When we hear reports like that of Dorothy Creek about the Lockhart flood in March 2012:

– where after three days of unseasonal rain the Brookong Creek, which passes through the small Riverina township, became a raging torrent;

– where homes and businesses had up to a metre of water wash through them;

– where water came with such force that it snapped a walking bridge, eroded the railway tracks and broke part of the railway bridge;

– where roads were damaged or completely washed away;

– where residents, flooded out of their homes in October 2010 and only back in their homes for two or three months, were devastated again;

– where farm fences were washed down and stock drowned …

In such situations people will ask, “Where is God in this?”

Karyl Davison says it is natural for people to wonder, “Has God abandoned us?”

But she encourages us to remind people that, while it might feel that God has abandoned us, God is present in the crisis.

“We believe in a God of love and compassion as modelled by Jesus the Christ.

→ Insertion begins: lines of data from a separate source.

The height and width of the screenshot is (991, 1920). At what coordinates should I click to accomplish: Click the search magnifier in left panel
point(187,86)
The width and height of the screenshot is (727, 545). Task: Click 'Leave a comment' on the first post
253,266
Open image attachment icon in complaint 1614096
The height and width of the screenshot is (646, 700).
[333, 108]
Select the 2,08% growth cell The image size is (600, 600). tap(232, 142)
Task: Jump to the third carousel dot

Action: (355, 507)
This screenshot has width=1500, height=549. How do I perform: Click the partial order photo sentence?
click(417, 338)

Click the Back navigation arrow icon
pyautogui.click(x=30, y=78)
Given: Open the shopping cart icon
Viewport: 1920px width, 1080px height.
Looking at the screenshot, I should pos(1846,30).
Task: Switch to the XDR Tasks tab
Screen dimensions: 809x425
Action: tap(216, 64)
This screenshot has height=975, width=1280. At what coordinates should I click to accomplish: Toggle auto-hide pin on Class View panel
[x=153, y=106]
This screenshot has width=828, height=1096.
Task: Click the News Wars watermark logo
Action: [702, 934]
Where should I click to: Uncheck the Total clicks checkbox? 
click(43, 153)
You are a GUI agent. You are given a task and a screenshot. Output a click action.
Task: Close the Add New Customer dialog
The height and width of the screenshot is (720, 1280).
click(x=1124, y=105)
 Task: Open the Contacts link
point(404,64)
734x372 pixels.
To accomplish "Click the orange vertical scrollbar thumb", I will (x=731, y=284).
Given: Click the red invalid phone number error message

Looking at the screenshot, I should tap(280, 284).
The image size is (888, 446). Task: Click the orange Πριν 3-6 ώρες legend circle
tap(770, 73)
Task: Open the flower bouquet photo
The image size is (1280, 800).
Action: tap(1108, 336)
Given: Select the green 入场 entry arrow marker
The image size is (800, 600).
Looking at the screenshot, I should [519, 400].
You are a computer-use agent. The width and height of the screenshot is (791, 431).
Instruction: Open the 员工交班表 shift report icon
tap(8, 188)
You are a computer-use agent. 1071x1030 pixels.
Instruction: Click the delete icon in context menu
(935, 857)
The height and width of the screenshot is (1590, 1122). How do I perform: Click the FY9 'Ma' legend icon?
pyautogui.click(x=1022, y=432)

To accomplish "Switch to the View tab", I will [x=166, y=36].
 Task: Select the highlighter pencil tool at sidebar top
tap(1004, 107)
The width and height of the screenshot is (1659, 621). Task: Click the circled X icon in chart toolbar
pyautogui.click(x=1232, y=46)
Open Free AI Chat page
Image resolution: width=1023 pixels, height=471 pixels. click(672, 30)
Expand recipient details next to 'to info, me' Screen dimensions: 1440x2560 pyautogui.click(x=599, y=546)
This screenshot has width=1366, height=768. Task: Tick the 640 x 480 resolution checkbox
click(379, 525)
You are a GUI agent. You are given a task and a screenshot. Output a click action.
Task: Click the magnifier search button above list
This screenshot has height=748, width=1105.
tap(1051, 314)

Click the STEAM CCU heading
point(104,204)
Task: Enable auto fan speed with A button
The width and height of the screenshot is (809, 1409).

“God’s presence is made known in the friends and neighbours who help out without even being asked; in the work of the emergency workers, the people donating money and goods, the organisations caring for people who’ve been evacuated, the people who listen to stories of loss and grief and in many, many more ways.”

She says you too can be part of God’s presence. You can be the hands, the feet, and the ears of God at this time when we are all staggered by the enormity of what’s happened.

“When the media attention has gone, the emergency and response workers have left and the rest of life seems to return to routine, there will still be people who need you to be God’s presence for them. Be with them, walk with them, listen, cry and laugh with them.”